One Democrat after another speaking at the National Convention in Philadelphia is calling for increasing Social Security benefits. Well, there’s a simple way to do that that would likely receive wide bipartisan support: Eliminate the income tax imposed on Social Security benefits. 

Social Security retirement benefits are not a government handout; workers qualify for them by paying FICA taxes for at least 10 years—and for most people, 40 years or more. Thus, Social Security benefits are simply the government returning taxes workers have paid. 

According to the Social Security Administration, the Advisory Council on Social Security (1979) and the National Commission on Social Security Reform (1983) recommended that some Social Security benefits be included in taxable income. And Congress agreed in 1983 by passing a law requiring “beneficiaries whose total annual income exceeds certain thresholds [to be] required to pay income tax on up to 50 percent of their Social Security benefit income.” 

Ten years later Congress “established an additional higher threshold, above which up to 85 percent of Social Security benefits are taxable.” 

In other words, Congress deemed it appropriate to tax a previous tax it was returning.  

By now you may be thinking, that tax only hits the high-income people, right?  Actually, the thresholds are quite low: 

  • For singles it’s “the lesser of one-half of the amount by which modified AGI exceeds $25,000 or one-half of their benefit income.” 

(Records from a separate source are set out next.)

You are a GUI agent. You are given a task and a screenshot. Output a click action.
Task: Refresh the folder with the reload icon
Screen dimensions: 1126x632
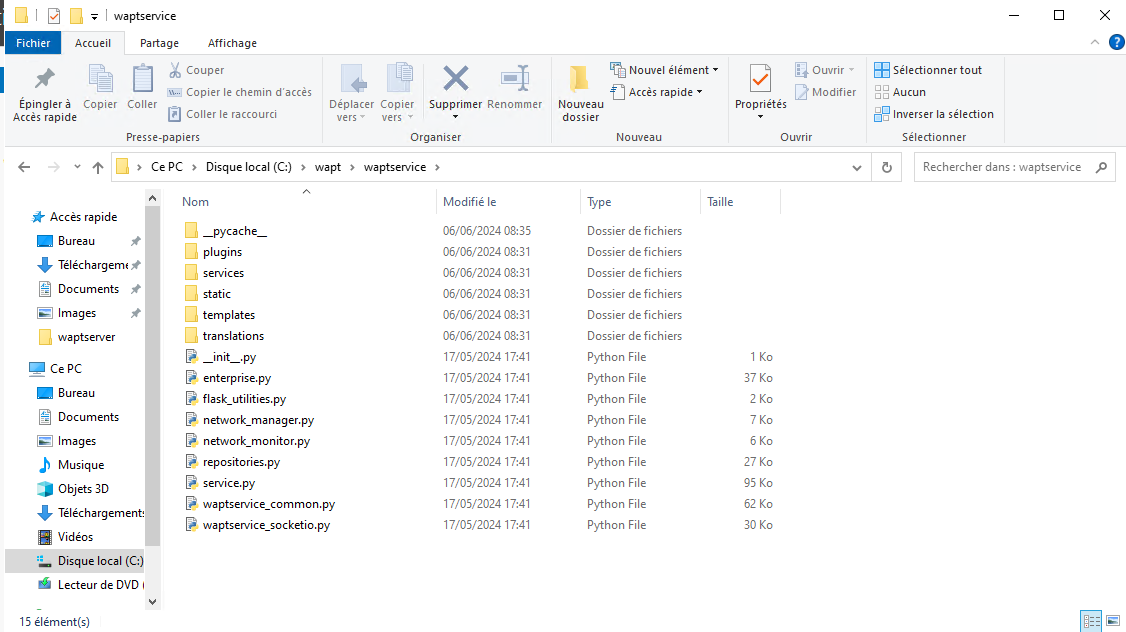point(887,167)
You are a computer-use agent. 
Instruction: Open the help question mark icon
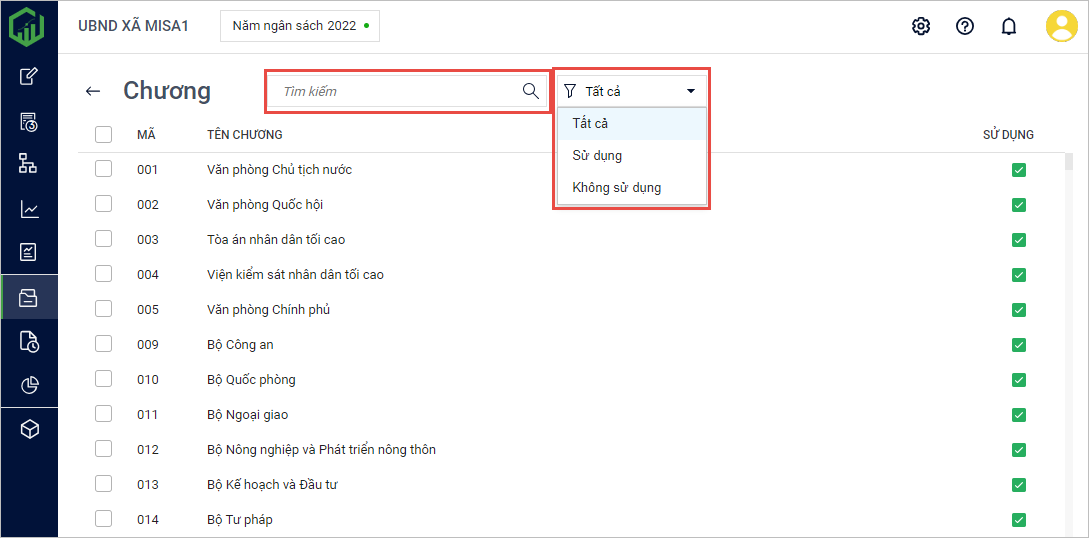tap(965, 26)
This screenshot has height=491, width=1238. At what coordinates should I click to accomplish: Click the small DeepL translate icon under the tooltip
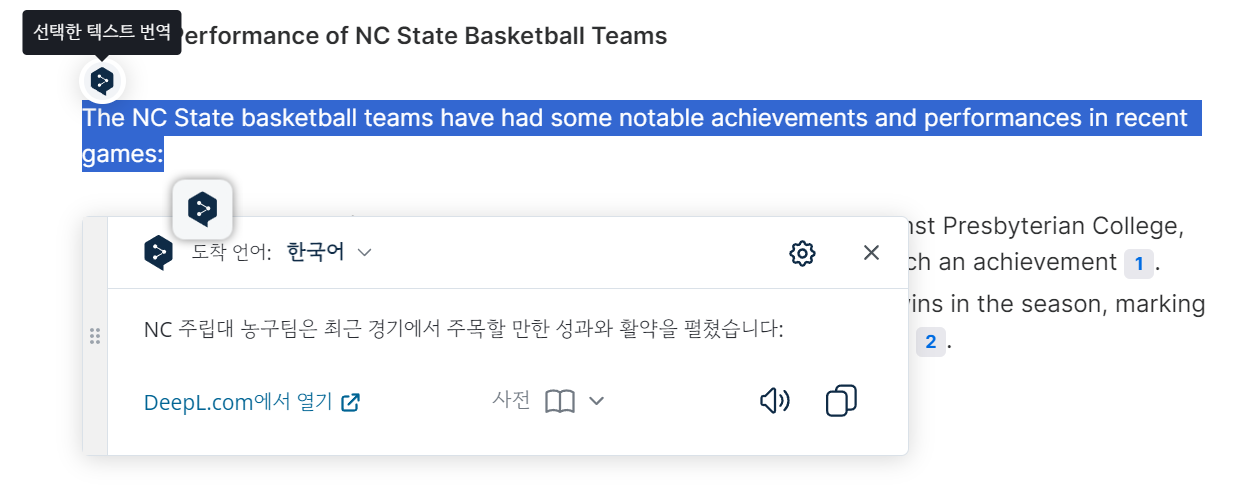102,80
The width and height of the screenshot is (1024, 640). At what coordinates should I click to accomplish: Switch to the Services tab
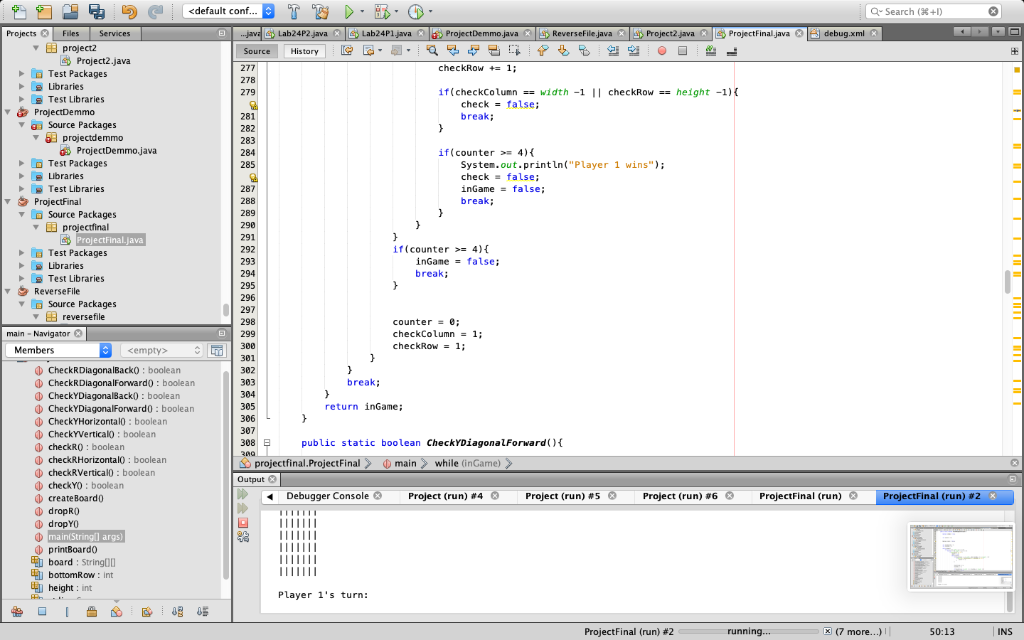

  • For marrieds filing jointly it’s “the lesser of one-half of the amount by which modified AGI exceeds $32,000 or one-half of their benefit income.” 

No one would describe seniors with AGI incomes of $25,000 as wealthy.  

To be sure, eliminating the Social Security tax would not affect seniors with the lowest incomes. The Pension Rights Center says that the median household income for those age 65 and older is $36,895 (2014). So the tax cut would probably affect around half of senior households.  

But that’s a good start and it would only require cutting taxes, not raising them.